On November 19th, the California Court of Appeals reversed the court decision in People v. Cal Cartage Transportation Express, LLC. In short, the appeals court ruled that the “ABC” test that comprises the heart of AB-5 is not in contradiction with federal law and as such is not overridden by it.
The California Court
In January 2018, the Los Angeles City Attorney’s office sued NFI Industries and the smaller companies it owns, including Cal Cartage Transportation Express after which part of the lawsuit is named, for alleged misclassification of truck drivers. This was before AB-5 became law, but the assembly bill becoming law only made the initial lawsuit stronger in the eyes of the LA City Attorney’s office.
NFI industries and its subsidiaries in its defense did not spend so much time arguing that they did not violate AB-5, but rather that AB-5 did not matter because it was superseded by the Federal Aviation Authorization Act of 1994 (FAAA), which (basically) says that states cannot make laws related to price, route, or service of any motor carrier when it comes to the transportation of property.

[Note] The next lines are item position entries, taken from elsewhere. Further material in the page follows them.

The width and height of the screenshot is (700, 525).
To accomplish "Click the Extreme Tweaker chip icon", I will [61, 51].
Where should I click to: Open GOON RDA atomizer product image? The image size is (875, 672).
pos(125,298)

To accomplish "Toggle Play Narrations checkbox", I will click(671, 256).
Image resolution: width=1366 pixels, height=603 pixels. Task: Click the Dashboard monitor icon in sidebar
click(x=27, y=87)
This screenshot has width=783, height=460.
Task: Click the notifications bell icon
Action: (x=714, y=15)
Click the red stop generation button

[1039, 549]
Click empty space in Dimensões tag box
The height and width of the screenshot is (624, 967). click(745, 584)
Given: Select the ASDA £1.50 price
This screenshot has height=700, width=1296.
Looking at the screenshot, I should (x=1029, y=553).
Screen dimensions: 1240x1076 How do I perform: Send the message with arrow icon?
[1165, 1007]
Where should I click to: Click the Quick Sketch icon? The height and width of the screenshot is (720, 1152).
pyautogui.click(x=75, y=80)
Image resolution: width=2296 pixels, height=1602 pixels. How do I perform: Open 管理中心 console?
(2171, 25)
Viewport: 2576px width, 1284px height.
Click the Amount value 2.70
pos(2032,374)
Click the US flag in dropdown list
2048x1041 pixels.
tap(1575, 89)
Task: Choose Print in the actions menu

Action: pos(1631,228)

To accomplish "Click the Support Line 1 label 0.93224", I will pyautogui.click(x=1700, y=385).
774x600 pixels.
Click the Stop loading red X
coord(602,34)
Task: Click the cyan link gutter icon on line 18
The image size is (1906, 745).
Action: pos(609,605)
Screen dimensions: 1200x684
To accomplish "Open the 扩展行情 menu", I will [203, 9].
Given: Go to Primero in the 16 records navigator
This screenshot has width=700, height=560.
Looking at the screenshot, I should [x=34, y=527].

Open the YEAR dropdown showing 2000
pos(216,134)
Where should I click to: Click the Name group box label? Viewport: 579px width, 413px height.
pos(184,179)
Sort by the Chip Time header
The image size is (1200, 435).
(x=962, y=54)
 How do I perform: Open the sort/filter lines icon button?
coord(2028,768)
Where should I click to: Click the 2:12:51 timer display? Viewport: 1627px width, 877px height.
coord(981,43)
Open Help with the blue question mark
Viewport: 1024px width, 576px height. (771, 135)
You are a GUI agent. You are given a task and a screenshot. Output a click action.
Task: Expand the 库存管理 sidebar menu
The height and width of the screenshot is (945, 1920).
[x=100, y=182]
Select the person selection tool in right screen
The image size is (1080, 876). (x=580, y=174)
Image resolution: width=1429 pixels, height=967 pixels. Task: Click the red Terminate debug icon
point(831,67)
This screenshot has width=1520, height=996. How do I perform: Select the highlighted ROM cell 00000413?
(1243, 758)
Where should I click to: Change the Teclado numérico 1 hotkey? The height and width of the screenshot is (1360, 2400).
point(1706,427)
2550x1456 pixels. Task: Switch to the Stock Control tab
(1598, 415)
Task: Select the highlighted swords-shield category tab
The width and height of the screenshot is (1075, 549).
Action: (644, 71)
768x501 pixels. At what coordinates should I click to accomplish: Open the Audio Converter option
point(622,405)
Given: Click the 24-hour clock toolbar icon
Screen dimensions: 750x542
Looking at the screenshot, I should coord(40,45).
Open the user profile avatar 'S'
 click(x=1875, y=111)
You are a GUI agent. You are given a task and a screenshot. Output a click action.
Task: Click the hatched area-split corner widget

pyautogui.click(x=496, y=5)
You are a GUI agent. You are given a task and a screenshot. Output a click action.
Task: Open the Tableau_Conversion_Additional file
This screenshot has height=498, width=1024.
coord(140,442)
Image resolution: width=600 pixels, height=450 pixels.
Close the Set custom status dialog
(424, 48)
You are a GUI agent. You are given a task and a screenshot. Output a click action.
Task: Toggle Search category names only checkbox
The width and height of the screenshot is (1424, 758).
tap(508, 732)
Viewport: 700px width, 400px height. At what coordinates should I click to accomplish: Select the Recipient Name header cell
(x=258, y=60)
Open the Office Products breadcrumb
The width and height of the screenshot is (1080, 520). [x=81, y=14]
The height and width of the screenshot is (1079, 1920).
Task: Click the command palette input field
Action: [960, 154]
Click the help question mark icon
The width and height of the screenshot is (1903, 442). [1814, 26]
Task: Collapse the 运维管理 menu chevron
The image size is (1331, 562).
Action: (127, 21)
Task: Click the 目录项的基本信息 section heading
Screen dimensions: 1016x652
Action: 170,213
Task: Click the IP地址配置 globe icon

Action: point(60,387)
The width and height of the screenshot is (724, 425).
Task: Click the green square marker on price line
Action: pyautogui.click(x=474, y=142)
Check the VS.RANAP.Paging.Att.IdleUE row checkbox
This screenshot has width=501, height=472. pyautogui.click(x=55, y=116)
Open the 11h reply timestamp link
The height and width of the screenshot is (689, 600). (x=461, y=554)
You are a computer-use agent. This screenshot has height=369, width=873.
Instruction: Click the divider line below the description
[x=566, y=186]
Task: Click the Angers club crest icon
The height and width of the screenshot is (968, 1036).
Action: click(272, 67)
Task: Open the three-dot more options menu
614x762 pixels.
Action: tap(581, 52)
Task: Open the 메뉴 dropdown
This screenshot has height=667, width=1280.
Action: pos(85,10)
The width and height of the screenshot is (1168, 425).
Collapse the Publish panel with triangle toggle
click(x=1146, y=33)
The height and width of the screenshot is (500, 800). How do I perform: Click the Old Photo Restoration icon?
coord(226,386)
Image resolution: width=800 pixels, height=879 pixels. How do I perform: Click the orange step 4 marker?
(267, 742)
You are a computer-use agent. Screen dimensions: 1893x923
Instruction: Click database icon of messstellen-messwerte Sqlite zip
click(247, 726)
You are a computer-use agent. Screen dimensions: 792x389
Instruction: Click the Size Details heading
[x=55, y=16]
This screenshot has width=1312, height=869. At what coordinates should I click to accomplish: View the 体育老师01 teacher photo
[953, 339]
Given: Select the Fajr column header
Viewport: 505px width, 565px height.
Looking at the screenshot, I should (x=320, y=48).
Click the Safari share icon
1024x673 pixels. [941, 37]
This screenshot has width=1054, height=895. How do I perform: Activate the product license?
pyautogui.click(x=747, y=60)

The appellate court ruled that AB-5 did not violate the FAAA because it had nothing to do with prices, routes, or services of a truck driver. Their findings indicated that having owner-operators work as employees of a larger carrier would not impact prices, routes, or services, and that both laws could exist in tandem. Furthermore, they cited the business-to-business exemption in AB-5 to say that the AB-5 test does not prohibit motor carriers from using drivers as independent contractors outright, provided they fulfill a list of established criteria.
The court of appeals ruling is a decision that may impact how truckers go about their business, but not just yet. The court case CTA v. Becerra is the case that had an injunction filed against it in January, preventing it from being official law until it goes through proper court proceedings, including the federal 9th Circuit Court of Appeals.
In the end, it may appear that AB-5 has little to no effect on the state. Voters in California voted yes on Proposition 22 in a 59-41 split, which carved out an exemption from AB-5 for app-based delivery companies such as DoorDash and Uber. These are the original companies AB-5 was intended to target in minimizing worker exploitation.
What AB-5’s ultimate impact on the trucking industry will be is yet to be seen.